I don't recall exactly when I started to question the Lincoln mythology. I recall having stumbled upon and being impressed by an essay on economic fascism by libertarian economist Tom DiLorenzo. I eventually discovered that he had written a couple of contrarian books on Lincoln. I don't think, to this day, I've ever read them and never bought them, but I've probably read several articles and watched multiple videos on them and related topics (debates, speeches, etc.) (Now I would expect pushback from professional historians with a vested interest in Lincoln mythology resenting this interdisciplinary interloper who has not been trained in the methods of their discipline, intellectual cherrypicking of facts, etc.; you'll see some of that, for instance, in the Wikipedia review of DiLorenzo. No doubt some of it is professional jealousy that an economist has achieved sales most will never achieve in their lifetime. As someone who has done interdisciplinary research (technical communication and applied psychology), I'm not surprised.) I do know DiLorenzo is or was affiliated with Abbeville Institute

I had also taken an interest in the writings of contrarian historian Tom Woods, who had penned a popular politically incorrect US history, the free market and Catholicism, etc., Brion McClanahan, a Southern historian and Wilson's last PhD student, also penned a politically incorrect guide. (Woods, in s recent podcast I clipped in my daily blog, gave a blistering quiz on Lincoln.) McClanahan is an affiliate in Tom Woods' Liberty Classroom and a frequent guest on Woods' daily podcast; Woods and DiLorenzo are also affiliated with Mises Institute.)

I am naturally intellectually curious and an interdisciplinary scholar by nature; what DiLorenzo did was to prick holes in the dogma of the Church of Saint Lincoln, the War of Good vs. Evil. .These were indisputable historical facts, including Lincoln's unconstitutional suspension of habeas corpus, his executive order cracking down on his critics in the free press, etc. His holy war on slavery is contradicted by his very own first inauguration address. the Emancipation Proclamation did not apply to Union slave states, his own racial views have been called into question, including his advocacy of free black emigration. There were some hints that the Confederacy had put slavery on the diplomatic table and implied promises of emancipation for slaves enlisted in the war effort, although critics may point out the (late) timing and desperate (losing) contexts.

[I remain an independent thinker. To give an example, Clyde Wilson cited in a post supporting DiLorenzo against pro-Lincoln historians a pro-secession southern Presbyterian minister who argued for the eventual emancipation of slaves. I did find a reference on that minister that he had a more nuanced, limited view of slaveowner rights.]

I know at least earlier in the nineteenth century there were at least over 100 anti-slavery societies in the South, The South was also losing free labor, who had to compete against slave labor. to the more prosperous North; .The South shared a long. porous border with the North, which likely would have been more reluctant to recognize slaveowner rights; the costs of holding/keeping slaves would have grown, and the majority of non-slaveholding households would have resented their tax dollars subsidizing slaveholder interests.. Without Southern votes, the North didn't have opposition to block amendments to the Constitution or to add free states to the Union. The South lacked the diversified, more prosperous Northern economy. Foreign consumers would likely show a preference for cotton and other exports produced with free labor. So slavery was on the losing side of history and its end was inevitable; it had ended in other nations and states without killing or injuring over 600K people, just like it did in Brazil a generation later.

- **Job 1**
According to the essay on Lincoln, in which country did slavery end a generation later without a war?

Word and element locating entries
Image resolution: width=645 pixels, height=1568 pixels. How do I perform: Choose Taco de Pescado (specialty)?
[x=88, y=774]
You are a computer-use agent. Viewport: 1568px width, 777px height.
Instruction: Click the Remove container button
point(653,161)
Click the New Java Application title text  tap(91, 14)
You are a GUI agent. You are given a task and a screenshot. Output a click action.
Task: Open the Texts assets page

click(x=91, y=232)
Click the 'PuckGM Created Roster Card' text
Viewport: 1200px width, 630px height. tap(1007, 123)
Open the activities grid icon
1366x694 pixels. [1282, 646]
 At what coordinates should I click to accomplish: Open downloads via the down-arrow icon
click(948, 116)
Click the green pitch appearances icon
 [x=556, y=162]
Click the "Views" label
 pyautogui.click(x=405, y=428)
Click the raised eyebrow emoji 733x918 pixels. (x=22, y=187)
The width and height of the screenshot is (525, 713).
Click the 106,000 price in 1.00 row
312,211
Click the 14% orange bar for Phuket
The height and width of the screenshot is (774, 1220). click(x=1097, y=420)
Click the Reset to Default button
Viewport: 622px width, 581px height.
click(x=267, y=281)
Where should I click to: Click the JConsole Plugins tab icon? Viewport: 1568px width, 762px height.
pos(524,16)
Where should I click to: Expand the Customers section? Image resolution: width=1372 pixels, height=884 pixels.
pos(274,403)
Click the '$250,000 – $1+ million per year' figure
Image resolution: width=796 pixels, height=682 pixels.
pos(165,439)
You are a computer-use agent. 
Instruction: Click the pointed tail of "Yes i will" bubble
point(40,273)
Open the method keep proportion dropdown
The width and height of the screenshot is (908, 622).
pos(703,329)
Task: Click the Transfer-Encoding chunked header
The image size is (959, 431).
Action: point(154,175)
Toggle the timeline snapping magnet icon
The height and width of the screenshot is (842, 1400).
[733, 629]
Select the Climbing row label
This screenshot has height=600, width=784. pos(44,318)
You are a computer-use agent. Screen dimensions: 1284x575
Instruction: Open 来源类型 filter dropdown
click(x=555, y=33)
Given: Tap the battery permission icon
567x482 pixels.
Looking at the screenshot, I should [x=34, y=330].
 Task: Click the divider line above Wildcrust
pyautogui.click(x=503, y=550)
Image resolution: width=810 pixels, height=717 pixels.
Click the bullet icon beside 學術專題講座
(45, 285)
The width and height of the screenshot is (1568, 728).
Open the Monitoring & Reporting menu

- **Job 2**
In the entries, start at the line that has "Toggle the timeline snapping magnet icon" and stop after the line that has "click(x=555, y=33)". Write those lines again with "row label" switched to "row heading" and everything else unchanged.

- **Complete output 1**
Brazil

- **Complete output 2**
Toggle the timeline snapping magnet icon
The height and width of the screenshot is (842, 1400).
[733, 629]
Select the Climbing row heading
This screenshot has height=600, width=784. pos(44,318)
You are a computer-use agent. Screen dimensions: 1284x575
Instruction: Open 来源类型 filter dropdown
click(x=555, y=33)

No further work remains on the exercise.